'''

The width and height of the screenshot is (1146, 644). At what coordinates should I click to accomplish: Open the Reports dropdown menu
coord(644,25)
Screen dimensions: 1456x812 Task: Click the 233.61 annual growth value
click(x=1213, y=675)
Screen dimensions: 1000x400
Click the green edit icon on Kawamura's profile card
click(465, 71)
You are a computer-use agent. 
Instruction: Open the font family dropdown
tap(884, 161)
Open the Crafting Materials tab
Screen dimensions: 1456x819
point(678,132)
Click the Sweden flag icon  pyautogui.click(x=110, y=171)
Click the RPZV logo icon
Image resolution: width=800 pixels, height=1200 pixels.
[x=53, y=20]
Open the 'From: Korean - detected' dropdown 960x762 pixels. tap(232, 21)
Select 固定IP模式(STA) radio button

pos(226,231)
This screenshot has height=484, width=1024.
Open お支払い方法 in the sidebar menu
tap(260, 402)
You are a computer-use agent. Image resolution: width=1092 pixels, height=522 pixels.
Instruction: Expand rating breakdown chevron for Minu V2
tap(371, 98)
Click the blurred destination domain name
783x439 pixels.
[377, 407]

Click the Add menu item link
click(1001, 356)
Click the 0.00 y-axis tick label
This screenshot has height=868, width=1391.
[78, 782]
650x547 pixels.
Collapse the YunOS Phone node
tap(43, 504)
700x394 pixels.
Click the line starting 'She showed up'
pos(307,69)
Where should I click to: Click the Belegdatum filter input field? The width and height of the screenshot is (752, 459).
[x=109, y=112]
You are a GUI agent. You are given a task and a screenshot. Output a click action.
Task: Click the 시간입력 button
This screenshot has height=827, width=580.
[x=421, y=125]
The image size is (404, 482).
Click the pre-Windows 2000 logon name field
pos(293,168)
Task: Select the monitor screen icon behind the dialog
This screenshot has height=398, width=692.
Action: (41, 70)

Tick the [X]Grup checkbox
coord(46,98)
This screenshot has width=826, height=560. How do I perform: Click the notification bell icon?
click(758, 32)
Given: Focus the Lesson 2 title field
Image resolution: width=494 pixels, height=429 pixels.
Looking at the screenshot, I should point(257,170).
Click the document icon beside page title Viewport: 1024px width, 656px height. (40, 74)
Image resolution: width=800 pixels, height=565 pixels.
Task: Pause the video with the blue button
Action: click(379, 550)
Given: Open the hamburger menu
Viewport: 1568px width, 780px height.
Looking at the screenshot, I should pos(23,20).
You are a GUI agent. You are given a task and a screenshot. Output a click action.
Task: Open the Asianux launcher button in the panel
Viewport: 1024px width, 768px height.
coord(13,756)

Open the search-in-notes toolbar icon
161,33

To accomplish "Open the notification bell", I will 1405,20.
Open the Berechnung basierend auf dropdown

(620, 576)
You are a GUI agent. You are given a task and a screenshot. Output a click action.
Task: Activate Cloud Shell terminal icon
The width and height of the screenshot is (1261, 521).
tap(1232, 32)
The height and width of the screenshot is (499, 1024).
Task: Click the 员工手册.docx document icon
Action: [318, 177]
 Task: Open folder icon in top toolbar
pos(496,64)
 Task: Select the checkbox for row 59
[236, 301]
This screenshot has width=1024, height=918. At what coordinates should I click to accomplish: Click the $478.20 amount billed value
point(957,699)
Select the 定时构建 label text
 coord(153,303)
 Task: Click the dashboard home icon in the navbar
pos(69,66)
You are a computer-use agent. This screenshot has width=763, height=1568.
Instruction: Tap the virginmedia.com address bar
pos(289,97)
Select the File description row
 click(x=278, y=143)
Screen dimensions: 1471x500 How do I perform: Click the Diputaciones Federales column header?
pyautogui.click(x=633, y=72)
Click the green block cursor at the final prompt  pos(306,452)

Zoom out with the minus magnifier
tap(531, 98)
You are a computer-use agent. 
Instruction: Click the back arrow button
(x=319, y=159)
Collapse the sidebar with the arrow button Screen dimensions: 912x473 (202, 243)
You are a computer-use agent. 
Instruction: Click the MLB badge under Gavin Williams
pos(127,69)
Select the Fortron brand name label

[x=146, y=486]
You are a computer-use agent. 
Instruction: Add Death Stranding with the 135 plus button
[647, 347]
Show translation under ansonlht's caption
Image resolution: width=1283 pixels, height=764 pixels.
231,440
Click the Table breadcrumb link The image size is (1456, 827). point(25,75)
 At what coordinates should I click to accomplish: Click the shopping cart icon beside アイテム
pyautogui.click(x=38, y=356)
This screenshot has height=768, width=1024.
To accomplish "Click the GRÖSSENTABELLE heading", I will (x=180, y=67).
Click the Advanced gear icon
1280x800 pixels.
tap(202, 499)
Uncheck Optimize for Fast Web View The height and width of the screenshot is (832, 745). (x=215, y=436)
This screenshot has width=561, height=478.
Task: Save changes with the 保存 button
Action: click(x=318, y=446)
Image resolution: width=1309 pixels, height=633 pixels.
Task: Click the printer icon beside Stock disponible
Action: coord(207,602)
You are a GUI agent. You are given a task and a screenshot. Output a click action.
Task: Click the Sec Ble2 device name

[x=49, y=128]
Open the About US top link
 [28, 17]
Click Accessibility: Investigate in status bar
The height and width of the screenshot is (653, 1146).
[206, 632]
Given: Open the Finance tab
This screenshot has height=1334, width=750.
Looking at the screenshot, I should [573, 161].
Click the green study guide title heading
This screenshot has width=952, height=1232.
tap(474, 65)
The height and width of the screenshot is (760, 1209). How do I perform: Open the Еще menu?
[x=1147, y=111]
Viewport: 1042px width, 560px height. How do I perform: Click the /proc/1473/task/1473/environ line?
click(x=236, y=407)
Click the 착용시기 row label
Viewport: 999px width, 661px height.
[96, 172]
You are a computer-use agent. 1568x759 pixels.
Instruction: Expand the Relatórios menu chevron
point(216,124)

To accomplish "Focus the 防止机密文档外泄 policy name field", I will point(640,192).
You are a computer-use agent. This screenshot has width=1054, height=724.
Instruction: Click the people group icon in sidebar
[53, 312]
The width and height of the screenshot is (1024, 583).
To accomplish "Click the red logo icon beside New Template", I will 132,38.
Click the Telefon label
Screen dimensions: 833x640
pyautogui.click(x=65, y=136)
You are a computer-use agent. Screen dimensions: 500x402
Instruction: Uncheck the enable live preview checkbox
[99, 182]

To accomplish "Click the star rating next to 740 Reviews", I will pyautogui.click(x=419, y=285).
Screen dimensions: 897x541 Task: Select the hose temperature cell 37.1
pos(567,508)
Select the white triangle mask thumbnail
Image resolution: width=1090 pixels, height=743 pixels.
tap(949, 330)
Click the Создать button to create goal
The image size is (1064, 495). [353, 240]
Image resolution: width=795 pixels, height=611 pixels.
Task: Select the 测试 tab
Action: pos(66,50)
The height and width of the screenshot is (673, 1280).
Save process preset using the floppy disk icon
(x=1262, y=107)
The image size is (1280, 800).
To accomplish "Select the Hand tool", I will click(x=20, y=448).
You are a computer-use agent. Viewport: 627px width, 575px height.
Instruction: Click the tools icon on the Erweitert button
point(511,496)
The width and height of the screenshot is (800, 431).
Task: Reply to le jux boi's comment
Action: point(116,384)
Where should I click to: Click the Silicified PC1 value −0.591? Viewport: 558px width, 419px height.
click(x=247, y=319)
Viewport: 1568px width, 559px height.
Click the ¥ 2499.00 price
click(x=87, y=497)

'''

# Your goal
Once you have read the records above, please copy them out exactly.

# Output for this task
The width and height of the screenshot is (1146, 644). At what coordinates should I click to accomplish: Open the Reports dropdown menu
coord(644,25)
Screen dimensions: 1456x812 Task: Click the 233.61 annual growth value
click(x=1213, y=675)
Screen dimensions: 1000x400
Click the green edit icon on Kawamura's profile card
click(465, 71)
You are a computer-use agent. 
Instruction: Open the font family dropdown
tap(884, 161)
Open the Crafting Materials tab
Screen dimensions: 1456x819
point(678,132)
Click the Sweden flag icon  pyautogui.click(x=110, y=171)
Click the RPZV logo icon
Image resolution: width=800 pixels, height=1200 pixels.
[x=53, y=20]
Open the 'From: Korean - detected' dropdown 960x762 pixels. tap(232, 21)
Select 固定IP模式(STA) radio button

pos(226,231)
This screenshot has height=484, width=1024.
Open お支払い方法 in the sidebar menu
tap(260, 402)
You are a computer-use agent. Image resolution: width=1092 pixels, height=522 pixels.
Instruction: Expand rating breakdown chevron for Minu V2
tap(371, 98)
Click the blurred destination domain name
783x439 pixels.
[377, 407]

Click the Add menu item link
click(1001, 356)
Click the 0.00 y-axis tick label
This screenshot has height=868, width=1391.
[78, 782]
650x547 pixels.
Collapse the YunOS Phone node
tap(43, 504)
700x394 pixels.
Click the line starting 'She showed up'
pos(307,69)
Where should I click to: Click the Belegdatum filter input field? The width and height of the screenshot is (752, 459).
[x=109, y=112]
You are a GUI agent. You are given a task and a screenshot. Output a click action.
Task: Click the 시간입력 button
This screenshot has height=827, width=580.
[x=421, y=125]
The image size is (404, 482).
Click the pre-Windows 2000 logon name field
pos(293,168)
Task: Select the monitor screen icon behind the dialog
This screenshot has height=398, width=692.
Action: (41, 70)

Tick the [X]Grup checkbox
coord(46,98)
This screenshot has width=826, height=560. How do I perform: Click the notification bell icon?
click(758, 32)
Given: Focus the Lesson 2 title field
Image resolution: width=494 pixels, height=429 pixels.
Looking at the screenshot, I should point(257,170).
Click the document icon beside page title Viewport: 1024px width, 656px height. (40, 74)
Image resolution: width=800 pixels, height=565 pixels.
Task: Pause the video with the blue button
Action: click(379, 550)
Given: Open the hamburger menu
Viewport: 1568px width, 780px height.
Looking at the screenshot, I should pos(23,20).
You are a GUI agent. You are given a task and a screenshot. Output a click action.
Task: Open the Asianux launcher button in the panel
Viewport: 1024px width, 768px height.
coord(13,756)

Open the search-in-notes toolbar icon
161,33

To accomplish "Open the notification bell", I will 1405,20.
Open the Berechnung basierend auf dropdown

(620, 576)
You are a GUI agent. You are given a task and a screenshot. Output a click action.
Task: Activate Cloud Shell terminal icon
The width and height of the screenshot is (1261, 521).
tap(1232, 32)
The height and width of the screenshot is (499, 1024).
Task: Click the 员工手册.docx document icon
Action: [318, 177]
 Task: Open folder icon in top toolbar
pos(496,64)
 Task: Select the checkbox for row 59
[236, 301]
This screenshot has width=1024, height=918. At what coordinates should I click to accomplish: Click the $478.20 amount billed value
point(957,699)
Select the 定时构建 label text
 coord(153,303)
 Task: Click the dashboard home icon in the navbar
pos(69,66)
You are a computer-use agent. This screenshot has width=763, height=1568.
Instruction: Tap the virginmedia.com address bar
pos(289,97)
Select the File description row
 click(x=278, y=143)
Screen dimensions: 1471x500 How do I perform: Click the Diputaciones Federales column header?
pyautogui.click(x=633, y=72)
Click the green block cursor at the final prompt  pos(306,452)

Zoom out with the minus magnifier
tap(531, 98)
You are a computer-use agent. 
Instruction: Click the back arrow button
(x=319, y=159)
Collapse the sidebar with the arrow button Screen dimensions: 912x473 (202, 243)
You are a computer-use agent. 
Instruction: Click the MLB badge under Gavin Williams
pos(127,69)
Select the Fortron brand name label

[x=146, y=486]
You are a computer-use agent. 
Instruction: Add Death Stranding with the 135 plus button
[647, 347]
Show translation under ansonlht's caption
Image resolution: width=1283 pixels, height=764 pixels.
231,440
Click the Table breadcrumb link The image size is (1456, 827). point(25,75)
 At what coordinates should I click to accomplish: Click the shopping cart icon beside アイテム
pyautogui.click(x=38, y=356)
This screenshot has height=768, width=1024.
To accomplish "Click the GRÖSSENTABELLE heading", I will (x=180, y=67).
Click the Advanced gear icon
1280x800 pixels.
tap(202, 499)
Uncheck Optimize for Fast Web View The height and width of the screenshot is (832, 745). (x=215, y=436)
This screenshot has width=561, height=478.
Task: Save changes with the 保存 button
Action: click(x=318, y=446)
Image resolution: width=1309 pixels, height=633 pixels.
Task: Click the printer icon beside Stock disponible
Action: coord(207,602)
You are a GUI agent. You are given a task and a screenshot. Output a click action.
Task: Click the Sec Ble2 device name

[x=49, y=128]
Open the About US top link
 [28, 17]
Click Accessibility: Investigate in status bar
The height and width of the screenshot is (653, 1146).
[206, 632]
Given: Open the Finance tab
This screenshot has height=1334, width=750.
Looking at the screenshot, I should [573, 161].
Click the green study guide title heading
This screenshot has width=952, height=1232.
tap(474, 65)
The height and width of the screenshot is (760, 1209). How do I perform: Open the Еще menu?
[x=1147, y=111]
Viewport: 1042px width, 560px height. How do I perform: Click the /proc/1473/task/1473/environ line?
click(x=236, y=407)
Click the 착용시기 row label
Viewport: 999px width, 661px height.
[96, 172]
You are a computer-use agent. 1568x759 pixels.
Instruction: Expand the Relatórios menu chevron
point(216,124)

To accomplish "Focus the 防止机密文档外泄 policy name field", I will point(640,192).
You are a computer-use agent. This screenshot has width=1054, height=724.
Instruction: Click the people group icon in sidebar
[53, 312]
The width and height of the screenshot is (1024, 583).
To accomplish "Click the red logo icon beside New Template", I will 132,38.
Click the Telefon label
Screen dimensions: 833x640
pyautogui.click(x=65, y=136)
You are a computer-use agent. Screen dimensions: 500x402
Instruction: Uncheck the enable live preview checkbox
[99, 182]

To accomplish "Click the star rating next to 740 Reviews", I will pyautogui.click(x=419, y=285).
Screen dimensions: 897x541 Task: Select the hose temperature cell 37.1
pos(567,508)
Select the white triangle mask thumbnail
Image resolution: width=1090 pixels, height=743 pixels.
tap(949, 330)
Click the Создать button to create goal
The image size is (1064, 495). [353, 240]
Image resolution: width=795 pixels, height=611 pixels.
Task: Select the 测试 tab
Action: pos(66,50)
The height and width of the screenshot is (673, 1280).
Save process preset using the floppy disk icon
(x=1262, y=107)
The image size is (1280, 800).
To accomplish "Select the Hand tool", I will click(x=20, y=448).
You are a computer-use agent. Viewport: 627px width, 575px height.
Instruction: Click the tools icon on the Erweitert button
point(511,496)
The width and height of the screenshot is (800, 431).
Task: Reply to le jux boi's comment
Action: point(116,384)
Where should I click to: Click the Silicified PC1 value −0.591? Viewport: 558px width, 419px height.
click(x=247, y=319)
Viewport: 1568px width, 559px height.
Click the ¥ 2499.00 price
click(x=87, y=497)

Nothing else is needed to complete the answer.